Section 2.2. Admission to Membership. The admission of new Members
shall be only by the vote of the Managers pursuant to Section 8.9 hereof. If new
Members are admitted, this Agreement shall be amended to reflect each Member's
revised Membership Interest.
Section 2.3. Property Rights. No Member shall have any right, title, or
interest in any of the property or assets of the Company.
Section 2.4. Liability of Members. No Member of the Company shall be
personally liable for any debts, liabilities, or obligations of the Company,
including under a judgment decree, or order of court. Nothing contained in this
Section 2.4 shall be construed to limit the liability of Members to each other
or the Company under the terms of any provision of the Contribution Agreement or
other Transaction Documents.
Section 2.5. Transferability of Membership.

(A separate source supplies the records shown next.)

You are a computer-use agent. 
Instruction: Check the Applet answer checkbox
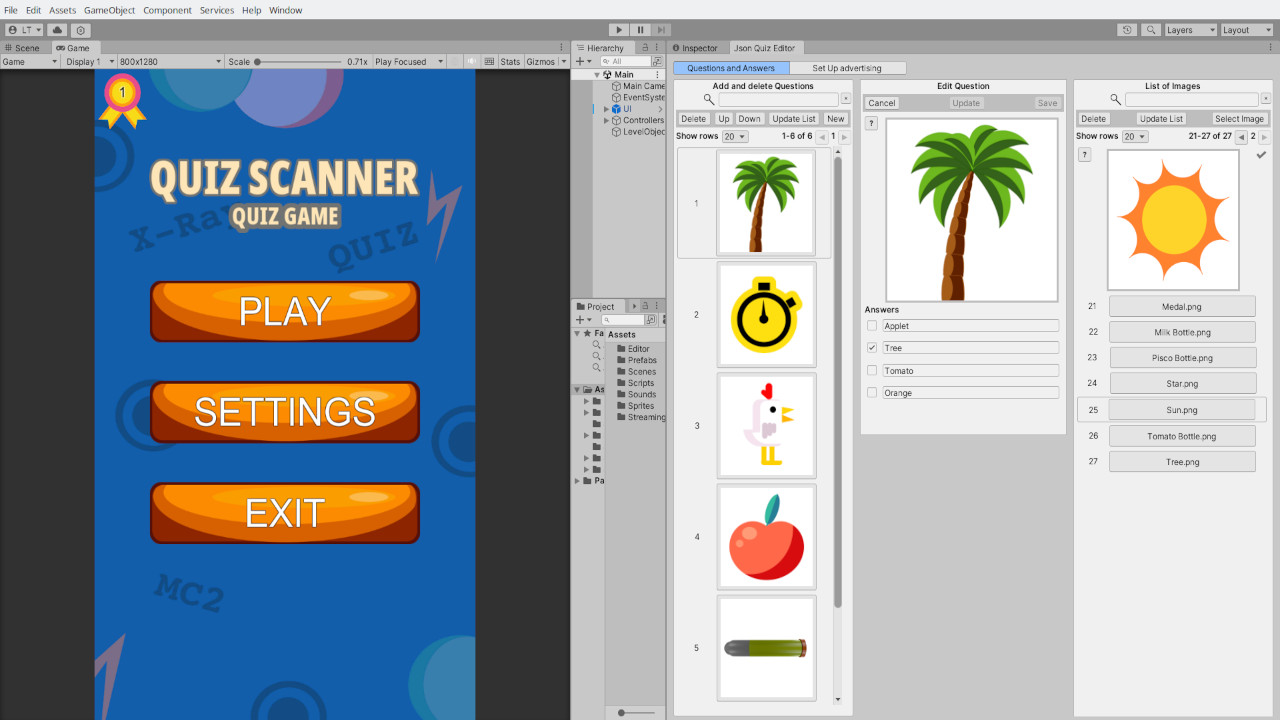coord(871,325)
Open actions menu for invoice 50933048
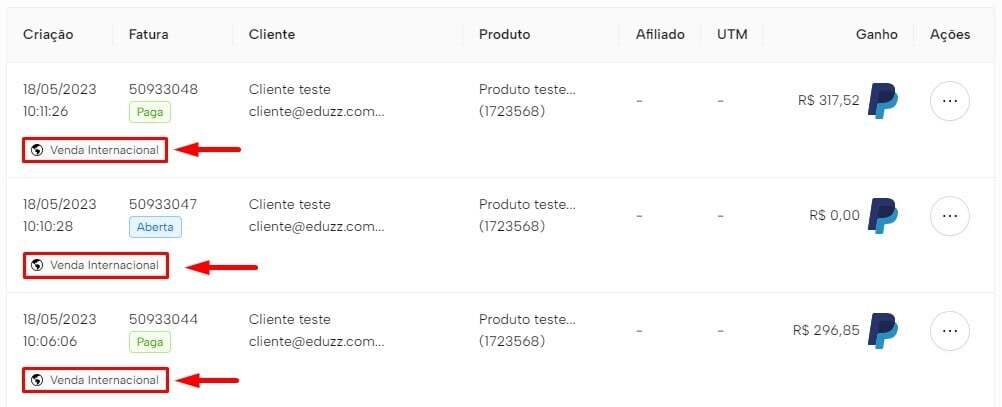This screenshot has width=1002, height=407. pos(949,101)
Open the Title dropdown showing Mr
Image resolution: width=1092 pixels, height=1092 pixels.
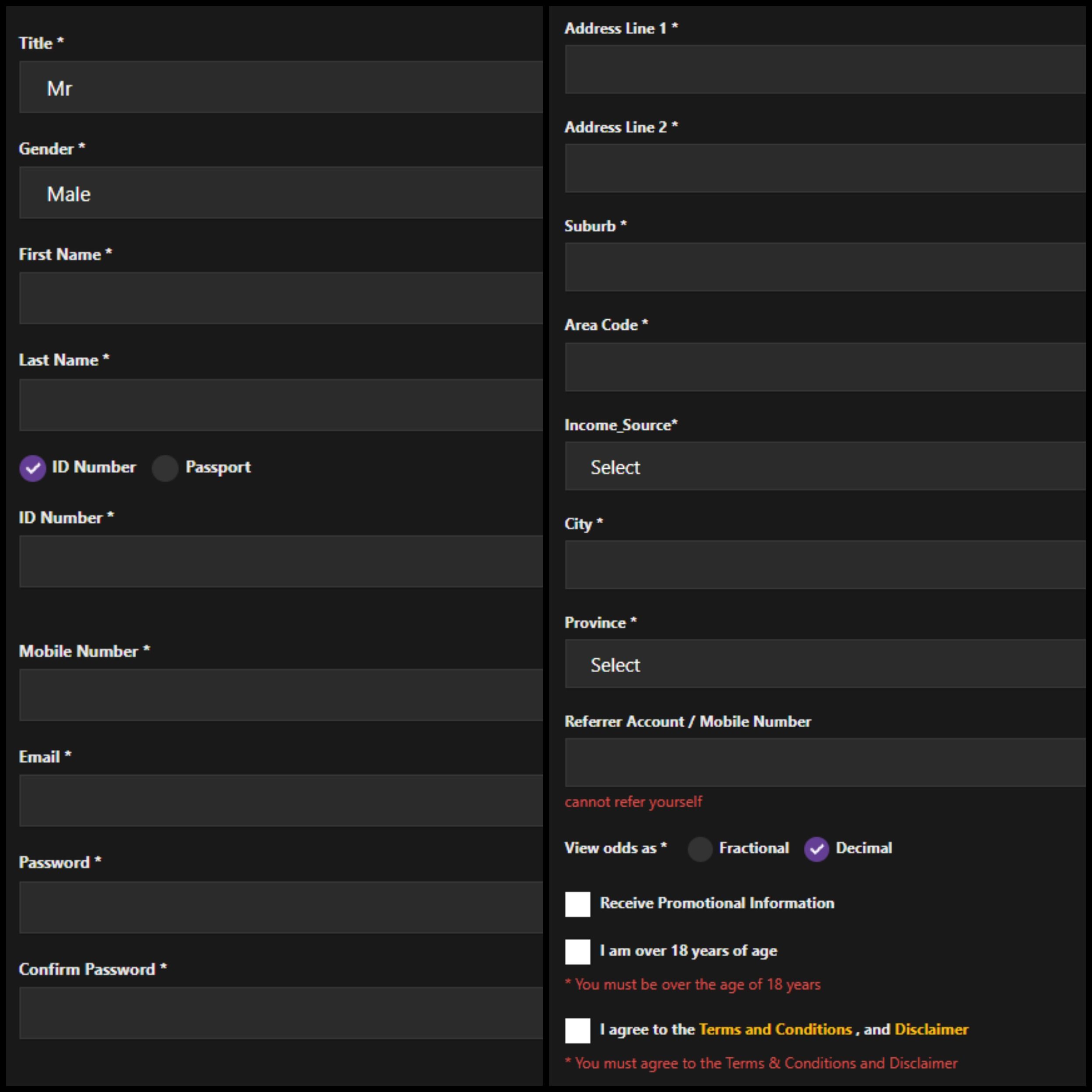pos(281,88)
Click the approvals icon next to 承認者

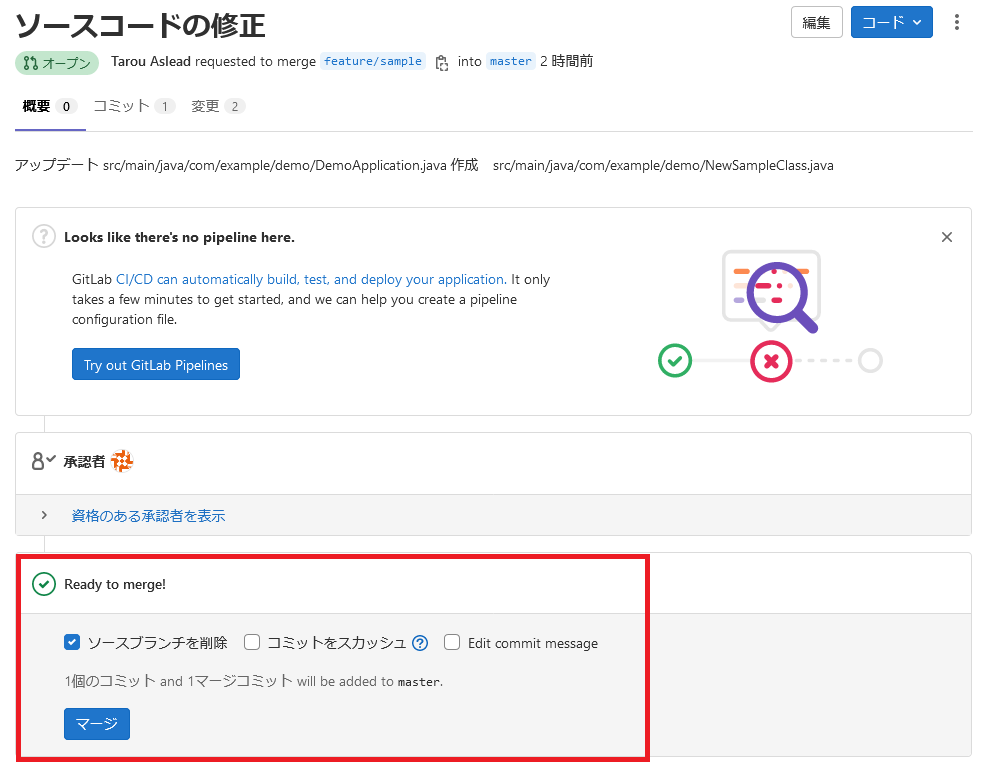(44, 461)
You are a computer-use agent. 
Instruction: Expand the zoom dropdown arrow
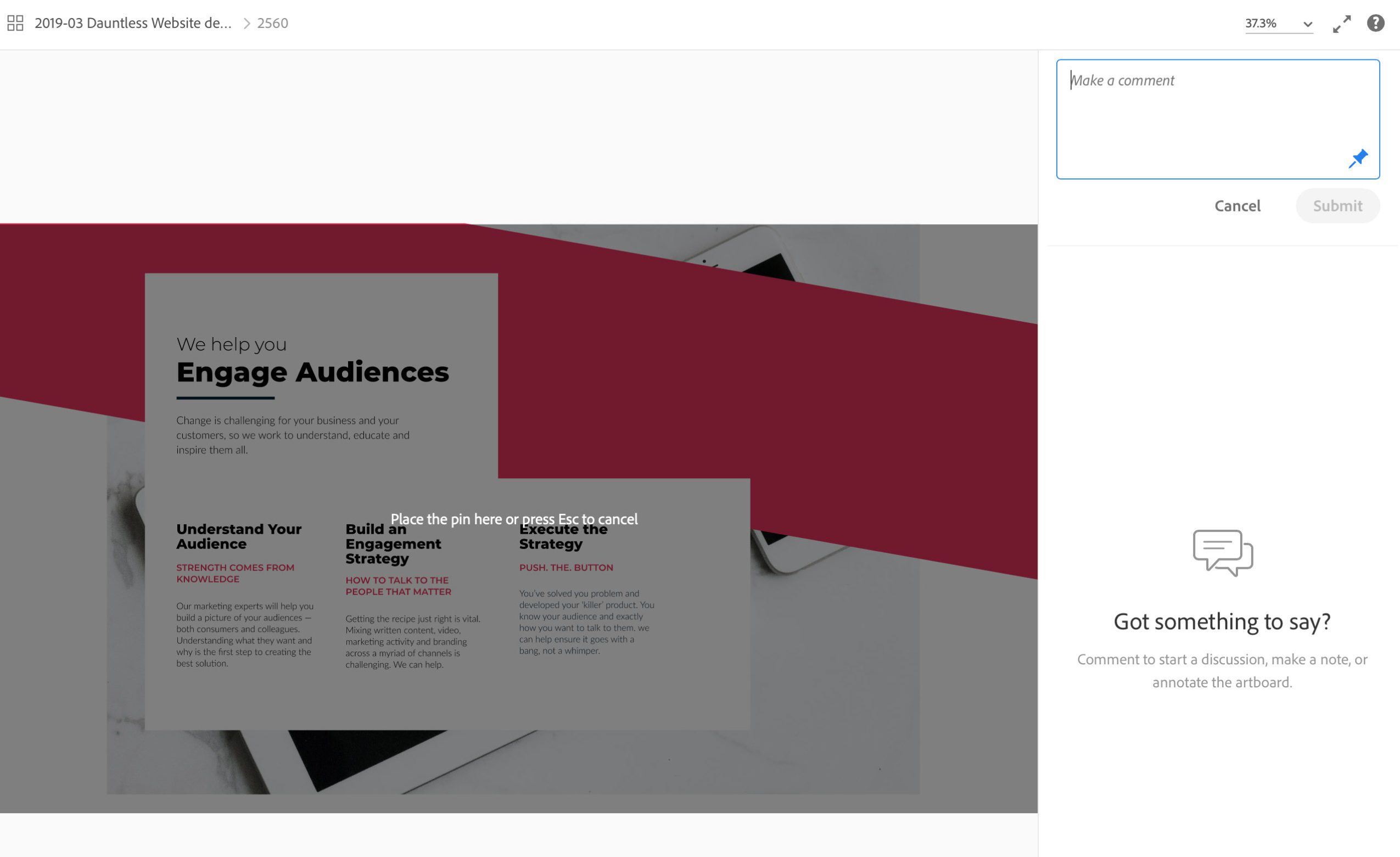pyautogui.click(x=1307, y=25)
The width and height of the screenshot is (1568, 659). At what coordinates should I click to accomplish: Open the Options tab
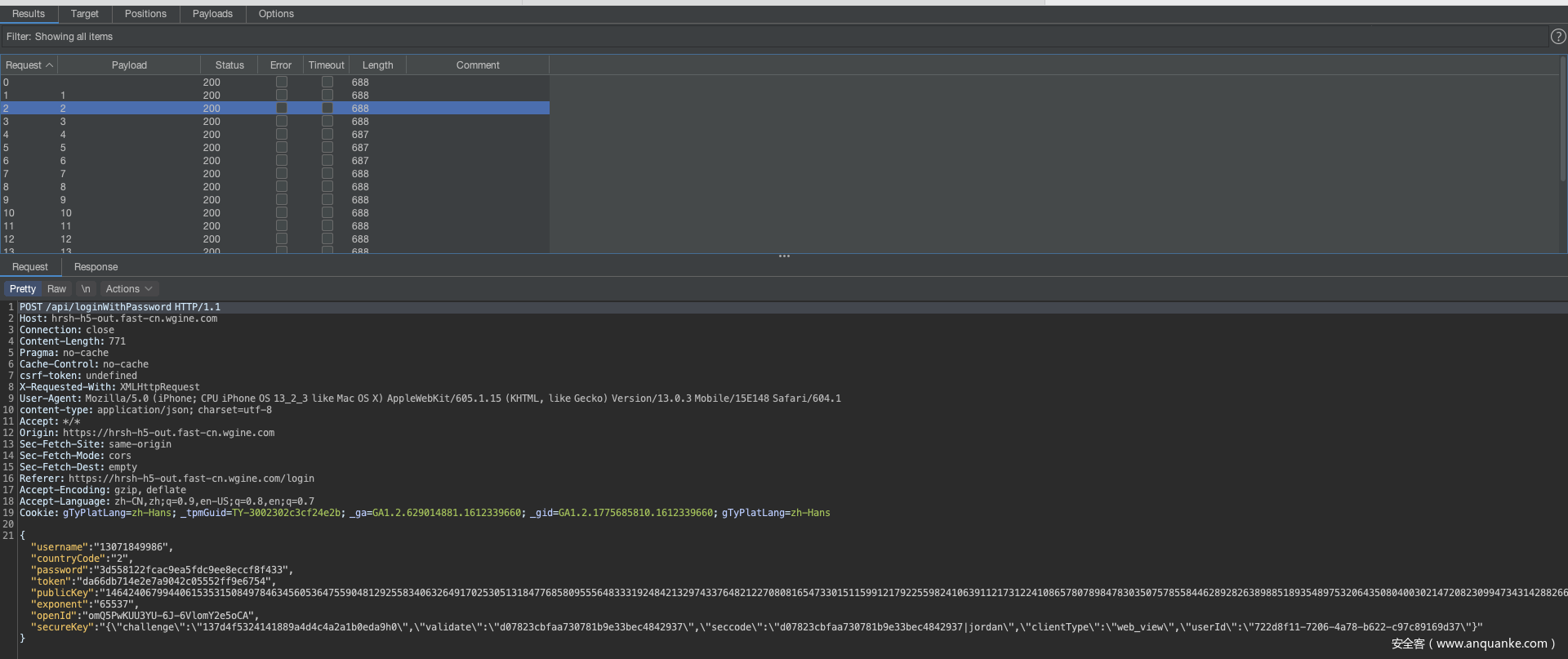(x=276, y=14)
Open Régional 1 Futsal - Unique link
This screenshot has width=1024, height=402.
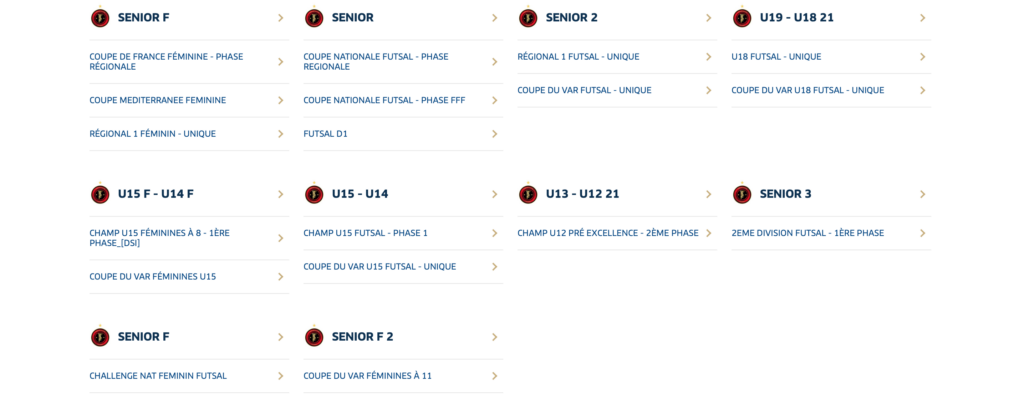[578, 57]
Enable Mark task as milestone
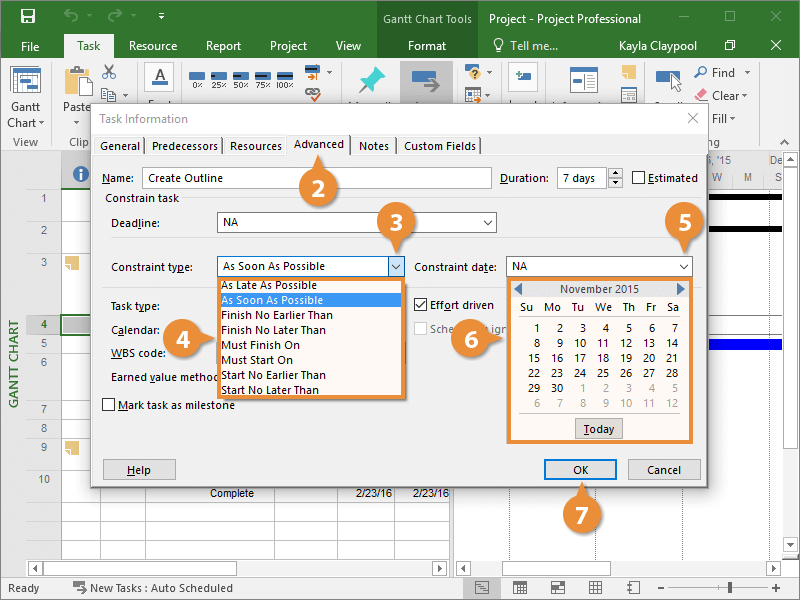This screenshot has width=800, height=600. [109, 405]
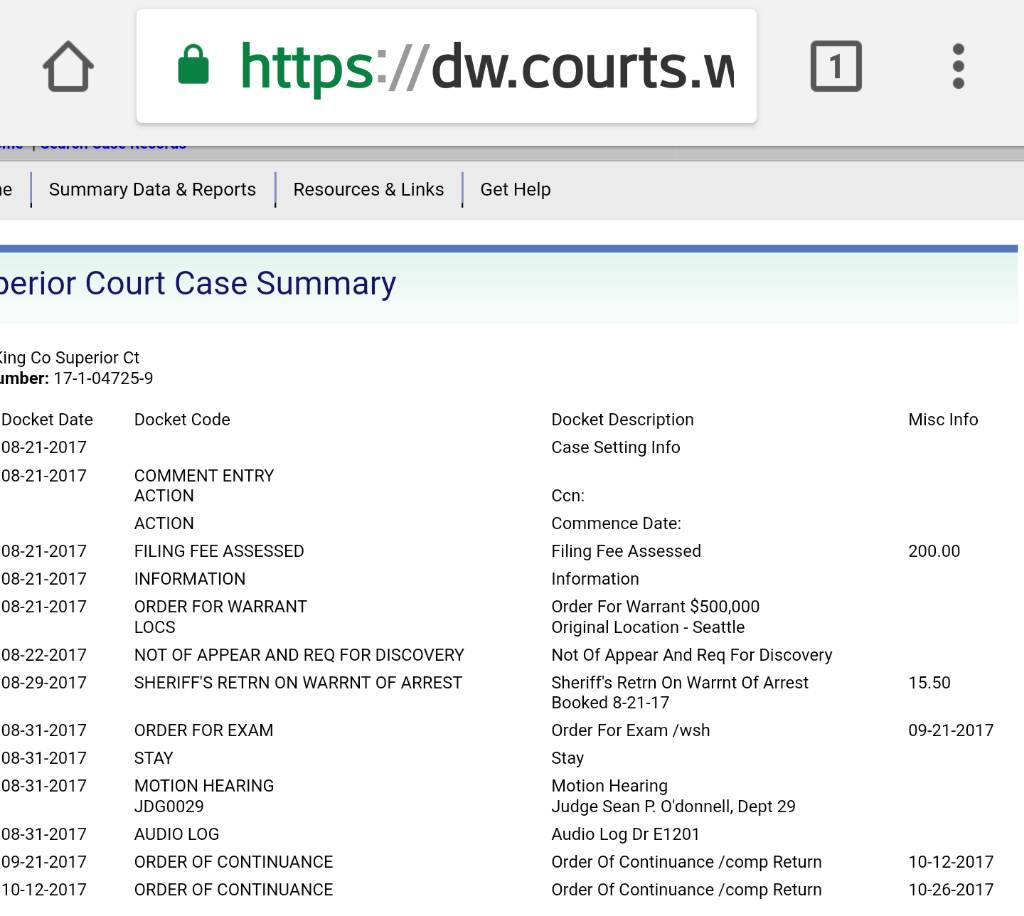Click the green padlock security icon

click(193, 67)
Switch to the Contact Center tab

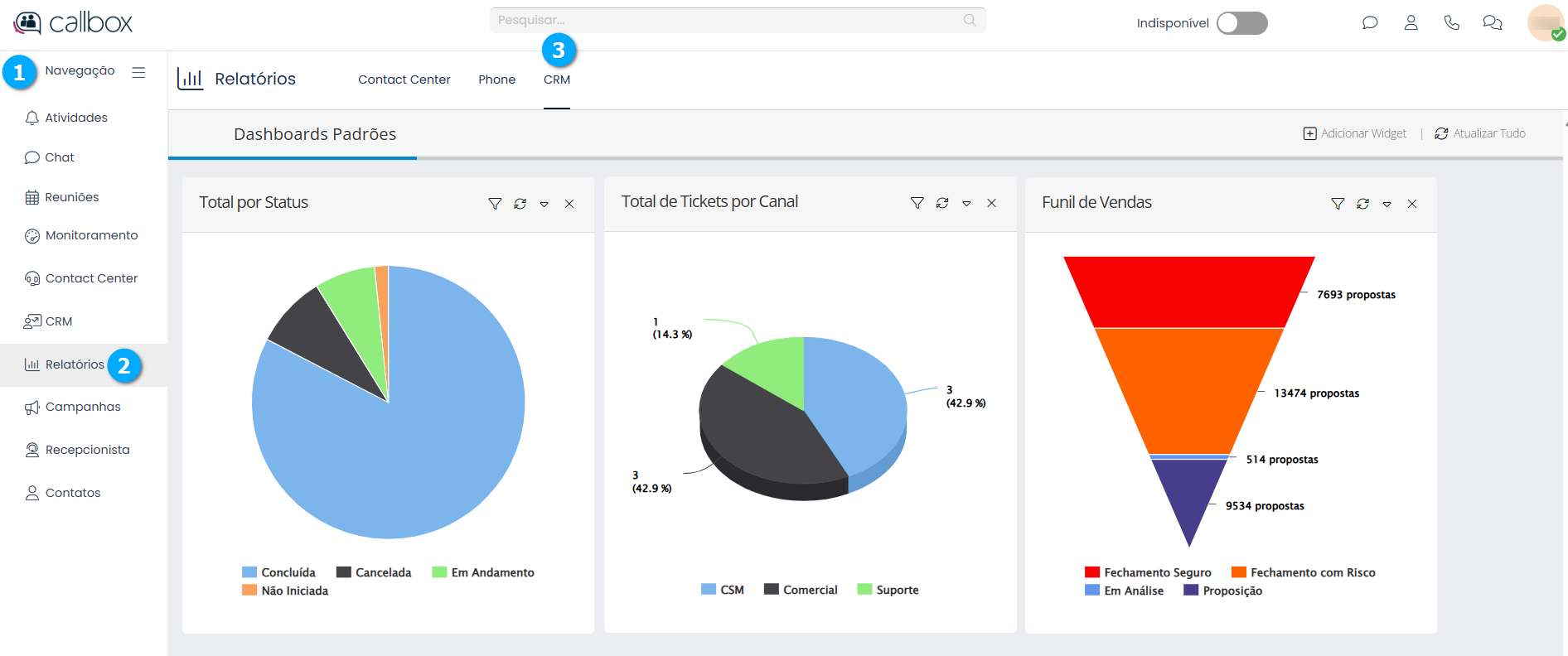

Except as provided below,
Membership Interests in the Company are transferable only with the unanimous
written consent of all Members. If such unanimous written consent is not
obtained when required, the transferee shall be entitled to receive only the
share of profits or other compensation by way of income and the return of
contributions to which the transferor Member otherwise would be entitled.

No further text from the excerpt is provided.